I got the ingredients for this recipe from bevcooks, but changed the method of preparation from the original to make it a million times easier!
INGREDIENTS
* 2 (12 oz) cans whole tomatillos, drained
* 2 Tbs. extra-virgin olive oil (no need for this ingredient using my method)
* 6 boneless skinless chicken thighs, trimmed of any excess fat (I used frozen boneless, skinless chicken cutlets)
* 2 jalapenos, minced (leave the seeds in for more heat) (I left them out)
* 1/2 medium onion, diced
* 3 or 4 cloves garlic, minced
* 1 (15 oz) can white hominy, drained (I forgot to buy this, so I left it out)
*1/2 cup fresh cilantro, chopped
* juice from 1/2 lime
* coarse salt and freshly ground pepper
* 2 cups cooked jasmine rice (I used brown rice)
METHOD
1. Put frozen chicken into the crockpot.
2. Blend all of the other ingredients together in a blender or food processor, minus the oil and rice.
3. Put the sauce on top of the chicken and cook for 5 hours-ish on high or longer on low or until the chicken is cooked.
4. Take the chicken out, shred it, toss it back in, and throw in some rice!
I ate mine with some whole wheat wraps and a little sriracha.

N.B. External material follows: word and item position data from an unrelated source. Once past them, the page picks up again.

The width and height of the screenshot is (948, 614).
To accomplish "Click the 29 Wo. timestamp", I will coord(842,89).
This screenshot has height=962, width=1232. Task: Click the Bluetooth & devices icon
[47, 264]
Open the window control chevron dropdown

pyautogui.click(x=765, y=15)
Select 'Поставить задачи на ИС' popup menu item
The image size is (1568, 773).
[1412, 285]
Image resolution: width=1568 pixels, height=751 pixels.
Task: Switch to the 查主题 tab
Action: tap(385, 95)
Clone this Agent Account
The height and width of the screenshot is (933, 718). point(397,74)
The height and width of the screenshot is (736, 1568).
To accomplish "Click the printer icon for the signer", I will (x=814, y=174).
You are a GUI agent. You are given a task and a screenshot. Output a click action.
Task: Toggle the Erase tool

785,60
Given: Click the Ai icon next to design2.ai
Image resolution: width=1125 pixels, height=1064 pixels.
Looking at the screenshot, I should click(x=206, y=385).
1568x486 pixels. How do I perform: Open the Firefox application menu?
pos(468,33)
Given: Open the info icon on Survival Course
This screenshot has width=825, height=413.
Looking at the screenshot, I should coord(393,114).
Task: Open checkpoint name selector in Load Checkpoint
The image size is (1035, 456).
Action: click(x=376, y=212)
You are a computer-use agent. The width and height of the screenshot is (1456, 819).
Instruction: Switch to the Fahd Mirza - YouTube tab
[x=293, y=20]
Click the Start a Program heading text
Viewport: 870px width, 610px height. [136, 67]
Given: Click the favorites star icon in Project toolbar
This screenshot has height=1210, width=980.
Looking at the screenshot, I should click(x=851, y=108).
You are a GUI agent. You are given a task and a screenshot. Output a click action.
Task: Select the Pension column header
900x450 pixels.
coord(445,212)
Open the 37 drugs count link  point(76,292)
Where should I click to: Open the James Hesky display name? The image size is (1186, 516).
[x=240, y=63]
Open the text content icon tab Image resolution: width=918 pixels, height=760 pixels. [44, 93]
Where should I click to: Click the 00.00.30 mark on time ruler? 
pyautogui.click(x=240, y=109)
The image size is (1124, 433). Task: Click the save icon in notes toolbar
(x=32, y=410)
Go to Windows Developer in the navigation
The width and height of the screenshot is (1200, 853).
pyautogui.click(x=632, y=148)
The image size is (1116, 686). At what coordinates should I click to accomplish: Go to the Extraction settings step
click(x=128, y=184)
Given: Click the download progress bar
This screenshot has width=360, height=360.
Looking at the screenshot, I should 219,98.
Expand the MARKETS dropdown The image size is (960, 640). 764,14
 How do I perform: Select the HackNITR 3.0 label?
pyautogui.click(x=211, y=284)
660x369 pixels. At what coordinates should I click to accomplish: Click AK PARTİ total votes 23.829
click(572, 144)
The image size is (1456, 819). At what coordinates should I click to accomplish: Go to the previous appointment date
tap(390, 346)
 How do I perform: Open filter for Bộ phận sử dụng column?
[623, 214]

YUM!!
I know you probably just didn't have thighs, but let me tell you thighs are juicier than breasts. I am a recent convert. So how do you feel about brown rice? I have some, but I've been too chicken to use it.
ReplyDeleteI love brown rice! I pretty much use it exclusively because it's so much better for you. Obviously white rice is super delicious, but brown is too in just a different way. It does take longer to cook, but just make sure you give yourself extra time.